When you're a newspaper hemorrhaging revenue, what do you cut? Not sports. Not
style. Not the stuff people read. Not the ability to report rumors faster than
the next guy. That's your bread and butter.

Editors. Fact-checking. You can clean up your balance sheet without
threatening business continuity by "improving efficiency" and getting all
those layers out of the way.

Validating claims about Hussein and Al Qaeda basically amounts to foreign
intelligence work. That costs expensive people's expensive time with a very
high risk that they won't be able to arrive at any conclusions. Do you expect
a manager to authorize a sat-phone when he can't even make payroll?

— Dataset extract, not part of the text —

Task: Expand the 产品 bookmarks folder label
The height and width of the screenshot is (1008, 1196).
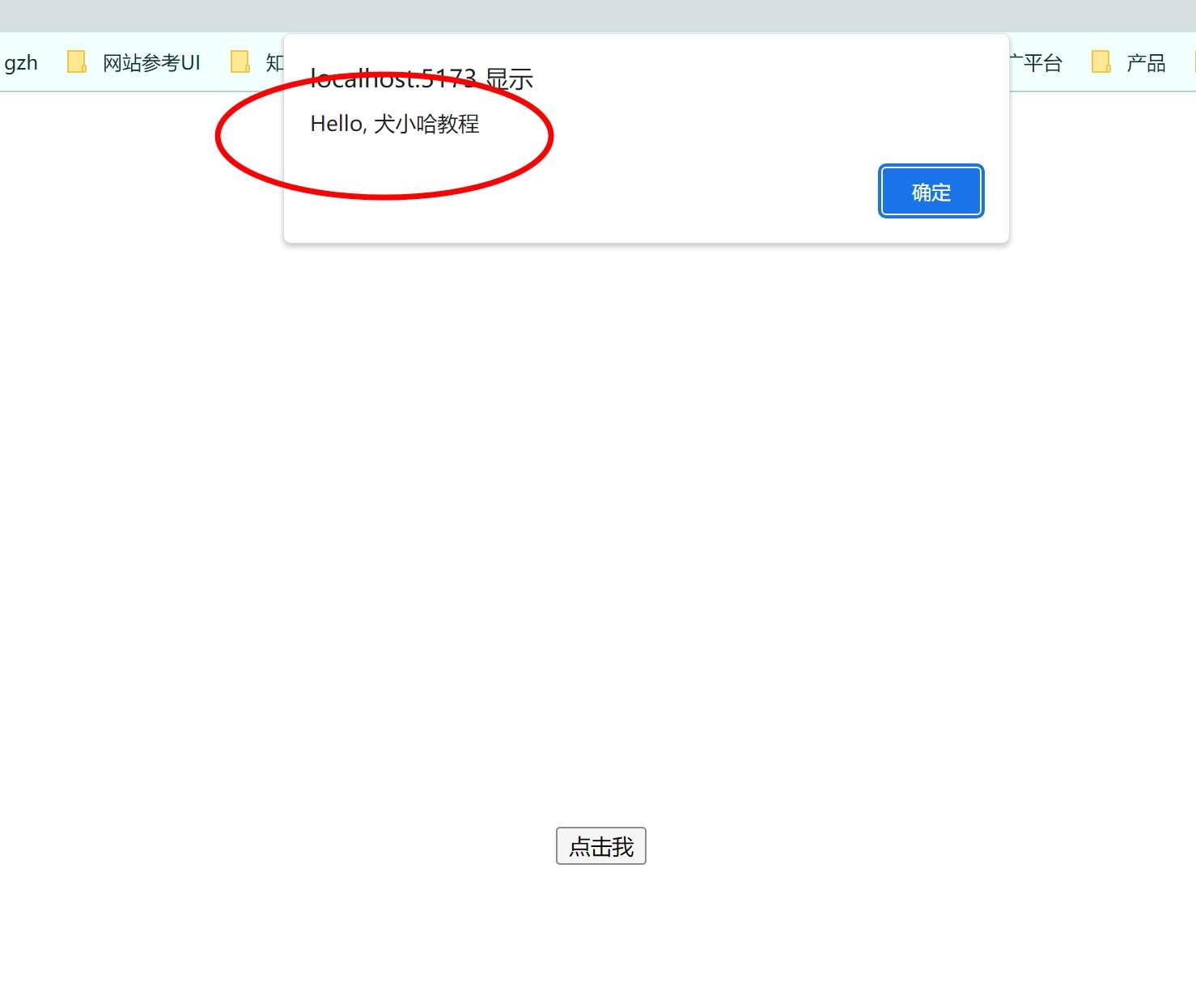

Newspapers in general do the best they can afford to. They're not the world's
advertising platform anymore, so what they can afford to do is of course
declining.

------
Spooky23
The thing that wasn't relevant in the de Tocqueville era is that markets for
media were hyper-local in those days and more responsive to the user base.

This phrase and the thinking behind it are key: "Papers without a global brand
have bled money and jobs, and subscribers only provide one quarter of
newspapers’ funding."

Newspapers traditionally provided a service, and the popularity of the service
attracted patronship via advertising. If the content of the newspaper was
drivel, people would move on. Reporting mattered.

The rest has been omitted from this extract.